The interest in bubble wrap lies in its power to unlock childhood memories or its power to bring care and protect the things we deem precious. However, in this project the bubble wrap hold the paint which in turn is moulded into memory. The king and servant are both equal in the eyes of the mosquitoes. It is the mosquitoes net employed as a political narrative device that brings us to themes of irrationality, vulnerability, pain, joy and memory.
Your previous works have been known for their innovative use of mediums. Can you share any exciting techniques or mediums you’ve incorporated into this new body of work?
Well, this project is perhaps one of the most patience demanding work I have done. I am working with a sensitive material, bubble wrap and inject paint onto each bubble. So the is very meditative and therapeutic allowing one to be still and embrace silence. The technique is laborious and it has broken me to softness. I think it is exciting that I get to share this studio process that has taken over 3 years to develop is coming to live.
Not only am I painting on bubble wrap but the process has led me to painting on mosquitoes net. The technique is frottage of potholes found on the streets of District Six in Cape Town. I am looking at distraction and softness. Can a protest, a cry be soft especially in times when one has a wound that just wont heal. Potholes are a big problem in South Africa but the potholes in District Six are also a reflection a wound that was man made. The mosquitoes net is the softness and transparency that we need to understand the full spectrum of a gaping hole. District Six, a wound that will forever be visible.
Collaboration often plays a significant role in artistic endeavors. Have you collaborated with anyone on this project, and if so, how did it enhance the creative process?

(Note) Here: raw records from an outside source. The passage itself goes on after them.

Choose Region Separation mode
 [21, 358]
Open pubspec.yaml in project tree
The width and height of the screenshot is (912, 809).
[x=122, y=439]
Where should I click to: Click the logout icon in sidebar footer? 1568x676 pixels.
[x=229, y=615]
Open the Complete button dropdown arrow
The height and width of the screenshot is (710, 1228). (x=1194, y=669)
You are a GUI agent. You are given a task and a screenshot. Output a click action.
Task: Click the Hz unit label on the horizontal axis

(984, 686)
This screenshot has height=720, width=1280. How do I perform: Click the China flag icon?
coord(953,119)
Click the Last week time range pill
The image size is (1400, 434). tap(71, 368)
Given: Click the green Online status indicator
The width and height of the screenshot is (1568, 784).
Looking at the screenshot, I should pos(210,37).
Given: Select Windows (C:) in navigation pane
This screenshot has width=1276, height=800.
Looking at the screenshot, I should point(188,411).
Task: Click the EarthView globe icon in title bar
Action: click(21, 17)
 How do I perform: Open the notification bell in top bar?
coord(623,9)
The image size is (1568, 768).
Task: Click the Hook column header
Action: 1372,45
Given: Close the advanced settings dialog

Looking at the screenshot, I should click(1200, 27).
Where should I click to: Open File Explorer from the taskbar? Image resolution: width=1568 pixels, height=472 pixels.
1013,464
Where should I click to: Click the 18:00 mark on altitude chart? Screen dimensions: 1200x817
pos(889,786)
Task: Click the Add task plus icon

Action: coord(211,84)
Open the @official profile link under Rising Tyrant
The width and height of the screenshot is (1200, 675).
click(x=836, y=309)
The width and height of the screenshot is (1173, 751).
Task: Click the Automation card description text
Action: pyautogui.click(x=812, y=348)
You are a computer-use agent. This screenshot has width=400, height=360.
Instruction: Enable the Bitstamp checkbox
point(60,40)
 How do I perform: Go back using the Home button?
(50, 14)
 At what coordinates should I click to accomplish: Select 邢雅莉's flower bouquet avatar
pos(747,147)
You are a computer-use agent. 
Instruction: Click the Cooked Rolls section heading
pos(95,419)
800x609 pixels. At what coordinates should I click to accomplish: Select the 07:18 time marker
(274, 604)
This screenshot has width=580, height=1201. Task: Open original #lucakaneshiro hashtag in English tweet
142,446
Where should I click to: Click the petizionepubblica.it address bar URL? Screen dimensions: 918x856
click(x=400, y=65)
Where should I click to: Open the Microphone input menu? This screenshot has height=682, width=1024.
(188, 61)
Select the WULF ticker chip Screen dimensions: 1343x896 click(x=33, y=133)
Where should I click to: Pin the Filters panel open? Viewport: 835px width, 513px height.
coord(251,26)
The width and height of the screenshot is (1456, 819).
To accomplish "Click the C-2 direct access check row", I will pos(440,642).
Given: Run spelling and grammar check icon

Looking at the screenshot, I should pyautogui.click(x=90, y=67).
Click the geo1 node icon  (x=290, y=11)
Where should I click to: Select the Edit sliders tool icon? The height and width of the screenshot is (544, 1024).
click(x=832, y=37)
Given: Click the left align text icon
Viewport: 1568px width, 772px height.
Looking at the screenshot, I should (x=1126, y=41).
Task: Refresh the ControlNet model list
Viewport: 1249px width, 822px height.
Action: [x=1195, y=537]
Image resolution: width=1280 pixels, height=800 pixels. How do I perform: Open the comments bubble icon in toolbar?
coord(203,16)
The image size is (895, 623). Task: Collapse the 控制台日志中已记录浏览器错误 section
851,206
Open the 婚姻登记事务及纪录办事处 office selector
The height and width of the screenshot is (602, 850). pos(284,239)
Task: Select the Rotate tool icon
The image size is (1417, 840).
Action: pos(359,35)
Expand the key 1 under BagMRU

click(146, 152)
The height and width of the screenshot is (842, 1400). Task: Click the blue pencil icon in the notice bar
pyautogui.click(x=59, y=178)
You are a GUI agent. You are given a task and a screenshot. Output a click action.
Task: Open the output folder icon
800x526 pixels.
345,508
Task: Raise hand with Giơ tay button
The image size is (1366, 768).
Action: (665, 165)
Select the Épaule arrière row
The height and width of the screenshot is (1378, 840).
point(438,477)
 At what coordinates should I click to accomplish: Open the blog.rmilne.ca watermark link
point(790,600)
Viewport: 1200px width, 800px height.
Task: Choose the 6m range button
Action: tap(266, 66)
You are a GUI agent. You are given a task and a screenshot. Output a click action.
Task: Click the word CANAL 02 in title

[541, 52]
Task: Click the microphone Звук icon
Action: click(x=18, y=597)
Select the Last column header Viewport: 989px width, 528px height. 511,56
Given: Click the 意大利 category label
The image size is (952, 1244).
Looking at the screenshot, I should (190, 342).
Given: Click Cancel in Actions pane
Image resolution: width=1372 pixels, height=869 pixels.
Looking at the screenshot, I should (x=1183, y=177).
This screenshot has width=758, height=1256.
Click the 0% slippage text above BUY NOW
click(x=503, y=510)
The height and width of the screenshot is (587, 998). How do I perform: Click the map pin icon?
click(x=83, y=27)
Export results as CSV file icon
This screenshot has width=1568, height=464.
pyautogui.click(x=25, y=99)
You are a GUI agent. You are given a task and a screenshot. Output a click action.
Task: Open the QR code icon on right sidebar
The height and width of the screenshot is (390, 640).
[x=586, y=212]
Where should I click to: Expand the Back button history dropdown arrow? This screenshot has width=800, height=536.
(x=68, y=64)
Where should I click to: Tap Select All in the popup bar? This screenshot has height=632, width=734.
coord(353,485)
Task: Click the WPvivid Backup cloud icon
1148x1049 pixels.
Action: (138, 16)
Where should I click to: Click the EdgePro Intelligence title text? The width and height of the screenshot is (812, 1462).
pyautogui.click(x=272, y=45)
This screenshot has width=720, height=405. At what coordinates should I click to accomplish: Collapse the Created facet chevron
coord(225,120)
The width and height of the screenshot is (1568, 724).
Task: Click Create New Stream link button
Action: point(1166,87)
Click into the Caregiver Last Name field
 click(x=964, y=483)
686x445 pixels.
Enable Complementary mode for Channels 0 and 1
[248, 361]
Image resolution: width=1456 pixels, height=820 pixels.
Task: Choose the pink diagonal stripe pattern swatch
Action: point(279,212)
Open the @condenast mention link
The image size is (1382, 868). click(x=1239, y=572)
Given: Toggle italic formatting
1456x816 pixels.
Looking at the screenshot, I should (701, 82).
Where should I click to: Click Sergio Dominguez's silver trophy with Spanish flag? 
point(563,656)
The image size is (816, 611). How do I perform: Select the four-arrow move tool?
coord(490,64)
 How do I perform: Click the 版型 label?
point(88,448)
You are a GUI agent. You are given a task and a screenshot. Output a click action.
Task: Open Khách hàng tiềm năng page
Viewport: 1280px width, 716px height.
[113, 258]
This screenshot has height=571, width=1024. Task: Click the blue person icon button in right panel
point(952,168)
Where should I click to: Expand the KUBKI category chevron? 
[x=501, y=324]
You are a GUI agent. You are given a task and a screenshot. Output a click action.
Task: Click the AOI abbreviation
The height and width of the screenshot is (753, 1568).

We can never pop bubble wrap or paint the same way. In this project I am whole-heartedly embracing a medium for the first time so I saw it fit to dig deep and work alone as I am trying to find my font and texture of painting. So it has been a spiritually uplifting and growth to be alone in studio in Leipzig, Stuttgart and now Cape Town. As mentioned above, this has been a 3 year ongoing project and I am finally happy to show my paintings at home. If anything, this decision has shocked a lot of people who at the exhibition opening at Nel Gallery in Cape Town were surprised that I paint as they came expecting a performance but found it on video and paintings hanging all around the gallery.
I have worked with various artists on various capacities ranging from filming, editing, painting, performance in this project. The artists include, Alia Hamdans, Moe Thet Han, Tusevo Landu, Jan-Henri Booyens, Nomathamsanqa Sibeko , Luan Nel , Kamogelo Walaza Kamogelo Walaza and Red Sibeko to mention a few.
As an artist, growth and evolution are constant. How do you feel this new project represents a departure or progression from your previous work, and what discoveries have you made along the way?
Pulling my phone up off the floor by the phone charger is the closest I’ll ever come to fishing. Pulling my paintings up off my heart and body, its crucial to reel the cord in slow so as not to lose the craft. I am fishing, I am painting. I am painting, I am fishing. I have discovered I can fish and I am going to paint more.